正賞 『第三の男』阪本高士著
準賞 『イヤリング』山本希久子著
2013年6月8日、青森県・青森グランドホテルにて授賞式が行なわれ、平山繁夫選考委員をはじめ、多数の川柳家にお集まりいただき、賞状、盾と副賞10万円が、受賞された阪本高士氏に手渡されました。また、今回より導入された準賞を受賞された山本希久子氏には賞状、盾、副賞3万円が手渡されました。

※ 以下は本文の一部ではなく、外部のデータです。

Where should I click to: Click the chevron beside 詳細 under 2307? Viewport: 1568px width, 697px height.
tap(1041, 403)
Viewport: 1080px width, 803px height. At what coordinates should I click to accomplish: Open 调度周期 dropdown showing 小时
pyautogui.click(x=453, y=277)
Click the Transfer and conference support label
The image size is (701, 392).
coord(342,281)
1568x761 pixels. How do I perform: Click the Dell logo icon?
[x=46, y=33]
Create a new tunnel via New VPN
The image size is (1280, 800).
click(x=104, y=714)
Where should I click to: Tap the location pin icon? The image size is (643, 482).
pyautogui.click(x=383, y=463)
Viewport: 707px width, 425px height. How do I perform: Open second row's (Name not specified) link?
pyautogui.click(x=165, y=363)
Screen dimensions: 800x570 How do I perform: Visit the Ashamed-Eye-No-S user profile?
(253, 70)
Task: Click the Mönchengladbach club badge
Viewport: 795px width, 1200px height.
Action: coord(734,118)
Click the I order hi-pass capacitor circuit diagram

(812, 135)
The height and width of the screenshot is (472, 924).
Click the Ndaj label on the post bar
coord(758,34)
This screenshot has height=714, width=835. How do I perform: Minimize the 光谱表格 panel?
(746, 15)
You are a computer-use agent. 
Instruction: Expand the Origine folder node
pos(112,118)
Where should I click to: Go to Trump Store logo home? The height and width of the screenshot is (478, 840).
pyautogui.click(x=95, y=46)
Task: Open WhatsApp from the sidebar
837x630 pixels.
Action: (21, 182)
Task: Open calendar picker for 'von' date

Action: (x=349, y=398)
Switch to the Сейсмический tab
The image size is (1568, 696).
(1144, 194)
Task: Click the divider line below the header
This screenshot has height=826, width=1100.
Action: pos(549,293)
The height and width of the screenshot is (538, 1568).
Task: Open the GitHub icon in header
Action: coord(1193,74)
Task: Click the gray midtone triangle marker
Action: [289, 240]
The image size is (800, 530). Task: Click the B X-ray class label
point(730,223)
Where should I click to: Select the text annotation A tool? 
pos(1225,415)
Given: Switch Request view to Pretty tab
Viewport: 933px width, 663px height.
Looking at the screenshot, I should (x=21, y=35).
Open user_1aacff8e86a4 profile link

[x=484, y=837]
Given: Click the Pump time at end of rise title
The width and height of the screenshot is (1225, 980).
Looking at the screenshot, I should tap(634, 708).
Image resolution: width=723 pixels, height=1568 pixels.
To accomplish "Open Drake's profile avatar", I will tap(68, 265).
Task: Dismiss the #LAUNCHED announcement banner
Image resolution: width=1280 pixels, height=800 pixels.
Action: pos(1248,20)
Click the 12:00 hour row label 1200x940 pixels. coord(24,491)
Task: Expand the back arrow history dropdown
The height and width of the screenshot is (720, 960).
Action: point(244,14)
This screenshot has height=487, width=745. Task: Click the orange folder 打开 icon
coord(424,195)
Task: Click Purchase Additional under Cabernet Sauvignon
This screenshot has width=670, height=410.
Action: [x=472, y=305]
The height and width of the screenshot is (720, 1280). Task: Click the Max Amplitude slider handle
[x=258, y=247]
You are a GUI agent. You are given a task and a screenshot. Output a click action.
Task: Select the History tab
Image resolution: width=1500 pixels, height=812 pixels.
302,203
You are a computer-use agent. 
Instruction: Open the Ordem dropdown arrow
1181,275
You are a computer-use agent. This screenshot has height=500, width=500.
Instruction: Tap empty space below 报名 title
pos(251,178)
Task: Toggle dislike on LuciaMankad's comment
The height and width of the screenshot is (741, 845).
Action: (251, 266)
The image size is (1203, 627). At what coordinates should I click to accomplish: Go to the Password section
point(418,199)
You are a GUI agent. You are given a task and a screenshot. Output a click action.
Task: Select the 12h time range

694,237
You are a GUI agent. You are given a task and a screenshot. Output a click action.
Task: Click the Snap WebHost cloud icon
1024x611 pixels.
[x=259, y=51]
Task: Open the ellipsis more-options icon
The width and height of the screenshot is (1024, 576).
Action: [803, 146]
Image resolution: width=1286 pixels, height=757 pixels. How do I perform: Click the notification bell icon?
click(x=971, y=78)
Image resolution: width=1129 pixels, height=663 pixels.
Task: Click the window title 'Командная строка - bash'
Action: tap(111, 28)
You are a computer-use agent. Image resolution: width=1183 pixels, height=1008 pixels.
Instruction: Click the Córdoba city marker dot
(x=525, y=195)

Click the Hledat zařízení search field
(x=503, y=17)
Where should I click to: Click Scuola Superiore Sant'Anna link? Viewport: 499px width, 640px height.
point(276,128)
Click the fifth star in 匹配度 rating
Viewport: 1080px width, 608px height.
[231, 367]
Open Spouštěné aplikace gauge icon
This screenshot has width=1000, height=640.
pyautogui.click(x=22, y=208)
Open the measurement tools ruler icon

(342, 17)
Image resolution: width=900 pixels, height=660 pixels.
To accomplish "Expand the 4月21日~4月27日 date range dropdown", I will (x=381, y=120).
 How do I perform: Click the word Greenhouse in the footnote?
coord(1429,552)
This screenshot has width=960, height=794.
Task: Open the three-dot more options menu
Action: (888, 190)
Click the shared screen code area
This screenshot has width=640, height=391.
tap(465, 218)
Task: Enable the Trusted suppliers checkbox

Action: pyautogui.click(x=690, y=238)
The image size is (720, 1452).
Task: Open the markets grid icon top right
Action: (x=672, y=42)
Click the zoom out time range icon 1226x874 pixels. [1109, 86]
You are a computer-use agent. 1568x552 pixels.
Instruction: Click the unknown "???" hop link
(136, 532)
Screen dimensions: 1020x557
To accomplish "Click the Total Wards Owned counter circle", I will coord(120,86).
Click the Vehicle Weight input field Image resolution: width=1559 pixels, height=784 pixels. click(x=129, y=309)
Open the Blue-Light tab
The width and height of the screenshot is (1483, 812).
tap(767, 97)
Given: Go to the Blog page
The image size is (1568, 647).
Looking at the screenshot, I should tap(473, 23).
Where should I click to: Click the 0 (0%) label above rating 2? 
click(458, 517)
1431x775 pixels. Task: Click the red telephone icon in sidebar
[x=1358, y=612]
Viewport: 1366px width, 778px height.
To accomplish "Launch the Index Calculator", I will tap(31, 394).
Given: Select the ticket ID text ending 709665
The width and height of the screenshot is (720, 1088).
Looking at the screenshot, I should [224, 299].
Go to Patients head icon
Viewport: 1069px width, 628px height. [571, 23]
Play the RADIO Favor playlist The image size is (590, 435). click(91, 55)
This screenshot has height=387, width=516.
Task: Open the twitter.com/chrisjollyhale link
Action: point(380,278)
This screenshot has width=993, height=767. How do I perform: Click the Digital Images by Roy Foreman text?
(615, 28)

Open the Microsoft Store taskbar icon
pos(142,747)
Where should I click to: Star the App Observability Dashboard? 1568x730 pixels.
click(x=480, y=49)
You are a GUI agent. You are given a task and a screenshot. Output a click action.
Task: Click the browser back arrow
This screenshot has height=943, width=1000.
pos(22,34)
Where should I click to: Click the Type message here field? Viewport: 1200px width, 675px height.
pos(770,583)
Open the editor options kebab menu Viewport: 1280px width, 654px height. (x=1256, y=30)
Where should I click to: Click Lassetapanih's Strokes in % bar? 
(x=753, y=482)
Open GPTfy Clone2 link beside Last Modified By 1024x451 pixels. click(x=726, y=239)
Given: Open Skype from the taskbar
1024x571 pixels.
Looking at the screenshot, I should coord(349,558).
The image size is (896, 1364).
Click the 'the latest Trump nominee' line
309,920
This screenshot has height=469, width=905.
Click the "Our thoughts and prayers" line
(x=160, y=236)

第6回川柳文学賞は平成24年に発刊された句集のうち、申請のあった15冊を選考委員(久保田半蔵門・平山繁夫・雫石隆子・林えり子(作家))4名(敬称略)が選考しました。
総評 選考委員:平山繁夫
全日本川柳協会主催の第六回川柳文学賞の選考が終わった。今回より準賞が導入され、未来への展望が整ったと言えるだろう。
正賞は阪本高士氏の『第三の男』(新葉館出版刊)、準賞は山本希久子氏の『イヤリング』(美研アート刊)であった。
『第三の男』を一位に推した久保田半蔵門氏は「現代川柳はイマジネーション[imagination]の時代で、その感性と進取性を見出す」と言い、三位に推した平山は「表現方法の巧緻と類推的な暗示の方法論」を指摘している。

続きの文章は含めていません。